Transact — It’s your money, do you know where it goes?

Last week Parking Today Media (JVH and Astrid) spent a couple of days at the Transact convention in Las Vegas. It’s an event about money, and how its transferred from one person to another, without using cash. To give you an idea some of the major exhibitors were Visa, Mastercard, Discover, First Data, TD Bank, and hundreds of companies, large and small, that provide the goods and services that enable us to pay by credit card.

Inserting your card at a restaurant may seem like an easy way to pay, but the process that goes on behind the scenes is anything but easy. A company provides the card reader, and perhaps a second provides the software for the reader. Then the data about you is transferred to a third party who then provides it to another company, who then asks your bank if you are ok.

If the answer goes back down the line to the card reader, and you get your printout. You OK, and then the request goes backup the line to the bank who transfers the money to the merchant’s bank through a like number of companies. OK, my explanation may be a little off, but you get the idea.

The speed and efficiency each of these companies bring to the party means less time you sit drumming your fingers waiting for that “OK”.

There were dozens of companies supplying the point of sale device, everything from a fancy cashier terminal to a card reader you can plug into your cell phone and use it at the farmer’s market, or in a valet or event parking operation.

Recorded information:
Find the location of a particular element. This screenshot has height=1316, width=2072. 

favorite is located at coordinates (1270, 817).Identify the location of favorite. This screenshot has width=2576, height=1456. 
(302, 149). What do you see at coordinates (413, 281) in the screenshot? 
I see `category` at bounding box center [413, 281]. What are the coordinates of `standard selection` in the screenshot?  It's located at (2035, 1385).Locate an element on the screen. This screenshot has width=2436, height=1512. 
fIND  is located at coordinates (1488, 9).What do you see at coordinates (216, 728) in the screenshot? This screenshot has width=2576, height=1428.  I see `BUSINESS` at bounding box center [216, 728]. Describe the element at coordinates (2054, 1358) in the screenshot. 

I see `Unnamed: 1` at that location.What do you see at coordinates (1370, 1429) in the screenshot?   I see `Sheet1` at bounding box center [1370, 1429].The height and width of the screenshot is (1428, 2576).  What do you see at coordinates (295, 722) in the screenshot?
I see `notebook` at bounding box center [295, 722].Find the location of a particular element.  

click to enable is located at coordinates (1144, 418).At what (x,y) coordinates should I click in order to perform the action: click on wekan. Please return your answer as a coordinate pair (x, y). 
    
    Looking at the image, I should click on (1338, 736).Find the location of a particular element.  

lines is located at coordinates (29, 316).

What is expected: Name every company that the article on the Transact convention lists as a major exhibitor.

Reply to the exercise: Visa, Mastercard, Discover, First Data, TD Bank